Nicolas Batum, who was shooting 30% from three-point range, made six of eight threes. Reggie Jackson shot 7-for-9 from beyond the arc as Los Angeles broke out of what Beverley — who spent the past four seasons with the Clippers — said was a "historically bad" shooting slump in a big way.
The Wolves didn't have their best defensive effort of the season by a long shot and they didn't get any help from the Target Center rims, as the Clippers shot a striking 47 of 78 (60%) from the field and 21 of 36 (58%) from three-point range. That included a 17-for-20 performance during a 45-point third quarter as the Wolves lost their third consecutive after beating the defending champion Bucks last week.
"They're shooting Steph Curry numbers," Edwards said. "What you want us to do? I can't be mad. I got a smile on my face."
Added Beverley: "They were due for one. And [Wednesday] was the one."
The Wolves weren't just unlucky. Their defense slipped from a solid start to the season and allowed the Clippers to get into the paint and shred them with cutters and shooters, and the shooters made the Wolves pay for almost every open look. Paul George had 32 points. Jackson finished with 29 and Batum had 20. Edwards, who exited momentarily in the third after colliding knees with Clippers guard Eric Bledsoe, led the Wolves with 28. Beverley (10 points, 10 rebounds) also wasn't sweating the loss because the Wolves were without point guard D'Angelo Russell, who sat out because of an injured right ankle.
"You have your full team, we're really not talking about this," Beverley said. "This is also a good learning lesson for the guys who really don't play a lot. Kind of get them prepared for the long stretch. We've got 70-some games to go. I'm not worried about anything."
Edwards and Beverley are still relatively new to the Wolves, but Karl-Anthony Towns isn't, and his institutional scars gave him more concern about the Wolves' skid than Edwards and Beverley expressed.
"We're on a three-game slide right now in the NBA. If I know one thing about slides here in Minnesota, it could go from three to 18 to 19, 20 really quick," Towns said. "We got to put an end to that right now and we're going to have to put the work in, dive more into the work."
The Wolves were able to keep the game from getting out of hand thanks to 21 forced turnovers and cut a 15-point Los Angeles lead to 118-113 with 3 minutes, 19 seconds remaining.
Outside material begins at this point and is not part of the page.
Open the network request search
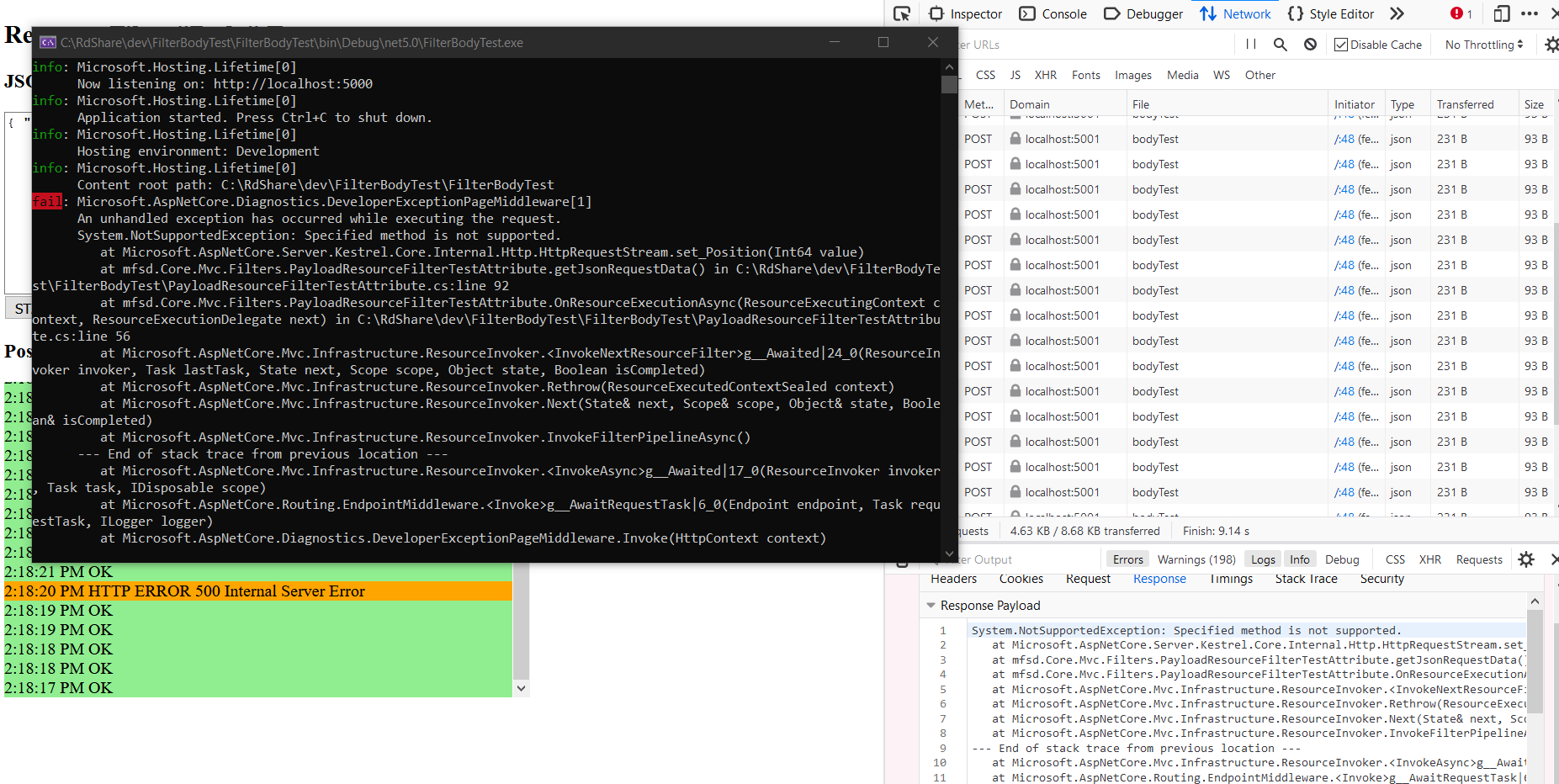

But the Wolves committed a few badly-timed turnovers in return while the Clippers hit a few too many shots.
Towns had 18 points on 6-for-16 shooting as he faced frequent double teams, sometimes even before catching the ball.
"We didn't have that physicality we usually play with," Towns said. "I think our first couple games you saw really gritty Wolves. I thought you see people who were really being physical, really up into the opponents and making life hell for them. Right now … we're taking steps back."
What went wrong on defense that had been going right? The Wolves didn't guard the ball as strongly as they could have, an adjustment they plan to make before playing the Clippers again Friday.
"We're just loose on the ball," coach Chris Finch said. "They didn't feel us and we were slipping out. Loose on our switches and loose on everything. We just lost our physicality."
The Clippers also hit shots, and a lot of them at that.